There are many valid reasons to have a remote development environment: availability, so you can code from anywhere, like an iPad; more resources, for training an ML model, say; and security, to restrict where your production code is stored. Another great reason is standardization, to ensure consistent development environments for different projects, or for all members of your team.
One of the most annoying things about getting a new laptop (other than changing charging cables) is having to set up your development environment just the way you like it. A devcontainer.json
file for VSCode aims to address that problem—allowing you to specify your personal preferences, or a project’s preferences, to make it easier for other developers to contribute—including hardware, extensions, and settings. The extensions are launched alongside your development environment when it’s started up.
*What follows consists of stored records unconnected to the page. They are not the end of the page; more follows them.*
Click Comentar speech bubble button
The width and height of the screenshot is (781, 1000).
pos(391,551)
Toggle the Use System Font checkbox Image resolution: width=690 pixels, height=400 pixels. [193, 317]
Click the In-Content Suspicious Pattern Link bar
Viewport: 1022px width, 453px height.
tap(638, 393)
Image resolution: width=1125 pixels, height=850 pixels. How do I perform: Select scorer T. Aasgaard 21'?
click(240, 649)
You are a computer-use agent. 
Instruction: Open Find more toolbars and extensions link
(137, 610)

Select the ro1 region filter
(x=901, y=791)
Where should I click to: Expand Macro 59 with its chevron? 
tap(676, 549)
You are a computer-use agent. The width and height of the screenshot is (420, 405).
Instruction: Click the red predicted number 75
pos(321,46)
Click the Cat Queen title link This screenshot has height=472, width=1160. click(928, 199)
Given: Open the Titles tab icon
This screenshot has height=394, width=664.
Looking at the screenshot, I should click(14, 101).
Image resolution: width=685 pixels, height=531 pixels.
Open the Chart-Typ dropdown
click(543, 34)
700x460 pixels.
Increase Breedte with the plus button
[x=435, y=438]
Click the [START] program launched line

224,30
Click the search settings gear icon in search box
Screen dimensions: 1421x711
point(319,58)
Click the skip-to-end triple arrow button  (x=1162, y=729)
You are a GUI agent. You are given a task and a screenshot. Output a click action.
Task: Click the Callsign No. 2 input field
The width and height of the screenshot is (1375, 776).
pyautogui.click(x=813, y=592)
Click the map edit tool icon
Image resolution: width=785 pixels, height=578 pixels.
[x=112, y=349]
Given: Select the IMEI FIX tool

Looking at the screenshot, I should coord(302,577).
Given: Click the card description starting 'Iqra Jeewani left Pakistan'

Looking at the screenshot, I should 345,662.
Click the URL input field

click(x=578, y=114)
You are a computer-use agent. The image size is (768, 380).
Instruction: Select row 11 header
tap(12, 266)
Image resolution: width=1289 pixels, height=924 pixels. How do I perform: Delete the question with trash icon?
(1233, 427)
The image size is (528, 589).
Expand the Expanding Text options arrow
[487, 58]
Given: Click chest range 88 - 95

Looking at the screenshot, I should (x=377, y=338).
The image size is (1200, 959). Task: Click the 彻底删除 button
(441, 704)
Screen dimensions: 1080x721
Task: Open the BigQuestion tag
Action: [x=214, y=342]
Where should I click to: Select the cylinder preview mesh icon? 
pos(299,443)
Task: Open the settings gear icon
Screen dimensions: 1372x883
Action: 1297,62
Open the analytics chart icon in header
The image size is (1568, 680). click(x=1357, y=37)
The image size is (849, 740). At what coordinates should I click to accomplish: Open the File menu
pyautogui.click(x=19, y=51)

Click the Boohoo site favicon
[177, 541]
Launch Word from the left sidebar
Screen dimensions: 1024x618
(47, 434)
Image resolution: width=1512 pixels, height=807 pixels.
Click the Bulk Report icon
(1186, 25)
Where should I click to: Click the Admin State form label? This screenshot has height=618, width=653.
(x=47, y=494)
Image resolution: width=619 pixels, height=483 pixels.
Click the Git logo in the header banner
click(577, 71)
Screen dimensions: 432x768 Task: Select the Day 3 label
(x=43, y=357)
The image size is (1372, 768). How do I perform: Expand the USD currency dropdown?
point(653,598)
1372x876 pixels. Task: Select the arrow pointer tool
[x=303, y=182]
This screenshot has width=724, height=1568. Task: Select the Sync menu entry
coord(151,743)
Tailscale in your dev container
By including Tailscale in your dev container, you can make sure that any new environment you spin up in GitHub Codespaces will connect to your tailnet. To set this up, you’ll need to add a Tailscale client, and authenticate to Tailscale with an auth key. We recommend using a reusable auth key, rather than an ephemeral key, so that your environment always reconnects as the same Tailscale node. You can store this as a Codespaces secret.
Check out the docs and our repo for a sample GitHub Codespaces devcontainer.json
using Tailscale with a reusable auth key.
So, what can you do with Tailscale in your GitHub Codespace?
- Share a staged resource with a colleague, as part of a review
- Access a cloud or on-prem resource, like a production database
- Pair program
- Access a package registry
- Complete a coding interview
Jasper is an Asia-Pacific real estate investment company, providing a digital platform for large and small investors to invest in commercial real estate. Jasper already uses Tailscale as their corporate VPN. Since Jasper uses a service oriented-architecture, their testing environment handles the brunt of tests directly. With Tailscale from GitHub Codespaces, Jasper’s developers can access their test environment:
Using Tailscale from GitHub Codespaces, our developers can access our entire test environment, as well as limited non-business critical services from our production environment, such as our Business Intelligence service. This lets us make sure that developers can move quickly, without compromising the security of our production network.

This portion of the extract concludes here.